Transcribe the records word for word, from the start of the records through the line containing "Looking at the screenshot, I should click(x=30, y=52).", including both ends.

[BEGIN]

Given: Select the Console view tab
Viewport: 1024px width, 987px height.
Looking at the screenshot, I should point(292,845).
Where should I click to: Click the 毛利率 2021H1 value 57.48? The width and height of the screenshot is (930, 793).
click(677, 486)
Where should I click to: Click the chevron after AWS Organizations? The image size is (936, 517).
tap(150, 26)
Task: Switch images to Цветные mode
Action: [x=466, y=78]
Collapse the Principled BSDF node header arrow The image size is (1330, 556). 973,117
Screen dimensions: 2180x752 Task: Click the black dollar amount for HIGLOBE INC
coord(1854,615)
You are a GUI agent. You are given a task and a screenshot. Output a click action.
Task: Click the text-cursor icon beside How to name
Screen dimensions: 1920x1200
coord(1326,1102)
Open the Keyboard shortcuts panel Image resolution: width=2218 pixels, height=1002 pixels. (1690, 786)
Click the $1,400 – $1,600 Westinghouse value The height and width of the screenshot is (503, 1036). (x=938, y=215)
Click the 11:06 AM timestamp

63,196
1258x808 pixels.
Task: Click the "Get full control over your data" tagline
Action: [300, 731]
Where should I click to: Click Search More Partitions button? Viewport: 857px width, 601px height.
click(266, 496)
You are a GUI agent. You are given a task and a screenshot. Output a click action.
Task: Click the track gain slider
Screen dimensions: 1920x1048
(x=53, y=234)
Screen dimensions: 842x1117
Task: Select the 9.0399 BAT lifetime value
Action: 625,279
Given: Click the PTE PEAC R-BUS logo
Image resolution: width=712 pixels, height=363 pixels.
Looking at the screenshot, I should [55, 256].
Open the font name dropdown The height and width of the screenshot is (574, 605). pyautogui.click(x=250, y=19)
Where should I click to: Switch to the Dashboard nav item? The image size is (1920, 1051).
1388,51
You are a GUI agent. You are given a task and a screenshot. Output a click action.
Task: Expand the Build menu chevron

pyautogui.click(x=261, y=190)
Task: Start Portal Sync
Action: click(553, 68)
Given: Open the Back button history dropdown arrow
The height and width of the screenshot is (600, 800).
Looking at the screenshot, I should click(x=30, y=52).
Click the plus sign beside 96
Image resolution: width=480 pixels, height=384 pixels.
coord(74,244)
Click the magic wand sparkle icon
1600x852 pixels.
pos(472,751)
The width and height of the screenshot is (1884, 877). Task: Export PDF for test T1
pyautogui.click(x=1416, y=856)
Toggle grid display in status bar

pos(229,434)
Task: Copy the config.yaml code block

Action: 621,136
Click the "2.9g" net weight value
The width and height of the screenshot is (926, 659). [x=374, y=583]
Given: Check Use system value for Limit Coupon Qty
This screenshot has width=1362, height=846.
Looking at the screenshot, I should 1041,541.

[END]

Result for this exercise ▸
Given: Select the Console view tab
Viewport: 1024px width, 987px height.
Looking at the screenshot, I should point(292,845).
Where should I click to: Click the 毛利率 2021H1 value 57.48? The width and height of the screenshot is (930, 793).
click(677, 486)
Where should I click to: Click the chevron after AWS Organizations? The image size is (936, 517).
tap(150, 26)
Task: Switch images to Цветные mode
Action: [x=466, y=78]
Collapse the Principled BSDF node header arrow The image size is (1330, 556). 973,117
Screen dimensions: 2180x752 Task: Click the black dollar amount for HIGLOBE INC
coord(1854,615)
You are a GUI agent. You are given a task and a screenshot. Output a click action.
Task: Click the text-cursor icon beside How to name
Screen dimensions: 1920x1200
coord(1326,1102)
Open the Keyboard shortcuts panel Image resolution: width=2218 pixels, height=1002 pixels. (1690, 786)
Click the $1,400 – $1,600 Westinghouse value The height and width of the screenshot is (503, 1036). (x=938, y=215)
Click the 11:06 AM timestamp

63,196
1258x808 pixels.
Task: Click the "Get full control over your data" tagline
Action: [300, 731]
Where should I click to: Click Search More Partitions button? Viewport: 857px width, 601px height.
click(266, 496)
You are a GUI agent. You are given a task and a screenshot. Output a click action.
Task: Click the track gain slider
Screen dimensions: 1920x1048
(x=53, y=234)
Screen dimensions: 842x1117
Task: Select the 9.0399 BAT lifetime value
Action: 625,279
Given: Click the PTE PEAC R-BUS logo
Image resolution: width=712 pixels, height=363 pixels.
Looking at the screenshot, I should [55, 256].
Open the font name dropdown The height and width of the screenshot is (574, 605). pyautogui.click(x=250, y=19)
Where should I click to: Switch to the Dashboard nav item? The image size is (1920, 1051).
1388,51
You are a GUI agent. You are given a task and a screenshot. Output a click action.
Task: Expand the Build menu chevron

pyautogui.click(x=261, y=190)
Task: Start Portal Sync
Action: click(553, 68)
Given: Open the Back button history dropdown arrow
The height and width of the screenshot is (600, 800).
Looking at the screenshot, I should click(x=30, y=52).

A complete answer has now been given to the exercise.